*** Opening SUPPLIED ENTRIES ***

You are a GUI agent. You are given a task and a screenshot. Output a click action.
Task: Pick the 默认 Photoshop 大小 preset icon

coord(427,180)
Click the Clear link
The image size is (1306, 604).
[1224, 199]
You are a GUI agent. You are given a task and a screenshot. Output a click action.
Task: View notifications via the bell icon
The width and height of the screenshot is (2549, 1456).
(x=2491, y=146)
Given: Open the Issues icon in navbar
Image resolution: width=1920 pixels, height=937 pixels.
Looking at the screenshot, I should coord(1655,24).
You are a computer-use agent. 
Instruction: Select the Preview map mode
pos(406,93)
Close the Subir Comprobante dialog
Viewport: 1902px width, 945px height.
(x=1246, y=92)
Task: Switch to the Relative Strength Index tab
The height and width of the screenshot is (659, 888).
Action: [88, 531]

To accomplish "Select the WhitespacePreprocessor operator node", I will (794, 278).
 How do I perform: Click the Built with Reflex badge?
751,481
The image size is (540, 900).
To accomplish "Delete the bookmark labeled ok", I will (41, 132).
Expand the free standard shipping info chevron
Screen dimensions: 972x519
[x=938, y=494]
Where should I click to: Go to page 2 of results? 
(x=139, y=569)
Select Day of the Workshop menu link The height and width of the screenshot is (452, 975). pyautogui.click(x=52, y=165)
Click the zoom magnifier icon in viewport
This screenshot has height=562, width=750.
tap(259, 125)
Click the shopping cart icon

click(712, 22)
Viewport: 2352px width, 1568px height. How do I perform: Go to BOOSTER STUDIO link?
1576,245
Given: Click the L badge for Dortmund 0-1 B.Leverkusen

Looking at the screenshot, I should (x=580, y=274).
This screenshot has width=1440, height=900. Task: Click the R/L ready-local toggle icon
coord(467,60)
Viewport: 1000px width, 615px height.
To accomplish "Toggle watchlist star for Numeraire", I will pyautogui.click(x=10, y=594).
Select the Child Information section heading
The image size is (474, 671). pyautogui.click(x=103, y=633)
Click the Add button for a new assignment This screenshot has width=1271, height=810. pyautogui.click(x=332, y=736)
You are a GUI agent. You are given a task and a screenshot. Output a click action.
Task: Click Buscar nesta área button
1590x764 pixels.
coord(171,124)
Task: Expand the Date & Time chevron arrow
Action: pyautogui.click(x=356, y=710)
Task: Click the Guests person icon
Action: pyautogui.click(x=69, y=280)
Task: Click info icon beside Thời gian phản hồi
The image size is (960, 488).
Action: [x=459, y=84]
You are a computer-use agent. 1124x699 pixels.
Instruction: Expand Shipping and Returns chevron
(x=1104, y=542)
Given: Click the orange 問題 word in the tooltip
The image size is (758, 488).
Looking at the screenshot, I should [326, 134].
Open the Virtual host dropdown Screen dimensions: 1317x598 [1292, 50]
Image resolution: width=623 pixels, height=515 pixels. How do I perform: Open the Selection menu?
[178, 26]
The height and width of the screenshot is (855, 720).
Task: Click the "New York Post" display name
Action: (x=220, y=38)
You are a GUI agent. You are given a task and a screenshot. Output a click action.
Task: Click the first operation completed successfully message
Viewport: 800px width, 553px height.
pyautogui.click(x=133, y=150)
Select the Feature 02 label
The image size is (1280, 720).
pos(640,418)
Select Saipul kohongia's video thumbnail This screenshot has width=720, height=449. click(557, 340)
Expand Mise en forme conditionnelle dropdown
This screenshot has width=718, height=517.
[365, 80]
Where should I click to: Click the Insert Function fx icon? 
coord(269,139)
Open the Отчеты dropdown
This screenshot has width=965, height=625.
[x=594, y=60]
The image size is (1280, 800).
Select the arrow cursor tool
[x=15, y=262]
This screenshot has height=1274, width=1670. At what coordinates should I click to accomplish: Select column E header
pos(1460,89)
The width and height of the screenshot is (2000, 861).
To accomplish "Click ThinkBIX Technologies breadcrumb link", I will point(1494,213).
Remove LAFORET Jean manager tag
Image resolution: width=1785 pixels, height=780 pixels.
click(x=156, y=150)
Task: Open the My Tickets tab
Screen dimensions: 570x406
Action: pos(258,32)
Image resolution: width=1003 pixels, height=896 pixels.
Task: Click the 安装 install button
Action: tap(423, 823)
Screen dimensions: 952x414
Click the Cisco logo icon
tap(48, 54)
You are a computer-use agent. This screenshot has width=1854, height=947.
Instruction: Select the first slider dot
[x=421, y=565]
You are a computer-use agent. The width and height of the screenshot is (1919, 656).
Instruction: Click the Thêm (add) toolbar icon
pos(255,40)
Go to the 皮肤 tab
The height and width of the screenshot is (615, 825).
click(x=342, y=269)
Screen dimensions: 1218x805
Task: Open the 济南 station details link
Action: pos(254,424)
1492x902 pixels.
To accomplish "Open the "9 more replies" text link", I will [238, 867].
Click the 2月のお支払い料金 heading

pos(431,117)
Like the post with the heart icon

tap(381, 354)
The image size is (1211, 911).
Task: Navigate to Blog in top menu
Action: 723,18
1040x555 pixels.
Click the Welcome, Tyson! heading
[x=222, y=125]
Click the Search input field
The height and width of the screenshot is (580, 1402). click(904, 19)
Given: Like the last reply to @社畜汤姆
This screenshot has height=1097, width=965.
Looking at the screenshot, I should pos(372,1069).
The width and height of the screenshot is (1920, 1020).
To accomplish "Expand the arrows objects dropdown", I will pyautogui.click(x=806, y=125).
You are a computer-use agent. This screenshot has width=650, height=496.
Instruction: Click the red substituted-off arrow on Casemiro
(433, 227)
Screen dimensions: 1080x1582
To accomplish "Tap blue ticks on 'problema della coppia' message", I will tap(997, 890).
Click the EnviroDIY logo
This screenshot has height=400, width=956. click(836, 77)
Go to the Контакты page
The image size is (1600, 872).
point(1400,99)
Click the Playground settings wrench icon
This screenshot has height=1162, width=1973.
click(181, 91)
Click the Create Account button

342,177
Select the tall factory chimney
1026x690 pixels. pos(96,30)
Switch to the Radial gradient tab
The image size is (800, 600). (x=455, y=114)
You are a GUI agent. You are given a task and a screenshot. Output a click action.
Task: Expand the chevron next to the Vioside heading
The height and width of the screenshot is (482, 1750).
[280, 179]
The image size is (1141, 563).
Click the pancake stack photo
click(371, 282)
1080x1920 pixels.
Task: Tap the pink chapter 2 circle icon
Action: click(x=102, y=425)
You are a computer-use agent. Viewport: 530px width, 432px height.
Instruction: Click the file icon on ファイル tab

*** Closing SUPPLIED ENTRIES ***

§ WORK ORDER
What is needed is each line of the entries that contains the word "dropdown".

§ TASK OUTPUT
Open the Virtual host dropdown Screen dimensions: 1317x598 [1292, 50]
Expand Mise en forme conditionnelle dropdown
Open the Отчеты dropdown
To accomplish "Expand the arrows objects dropdown", I will pyautogui.click(x=806, y=125).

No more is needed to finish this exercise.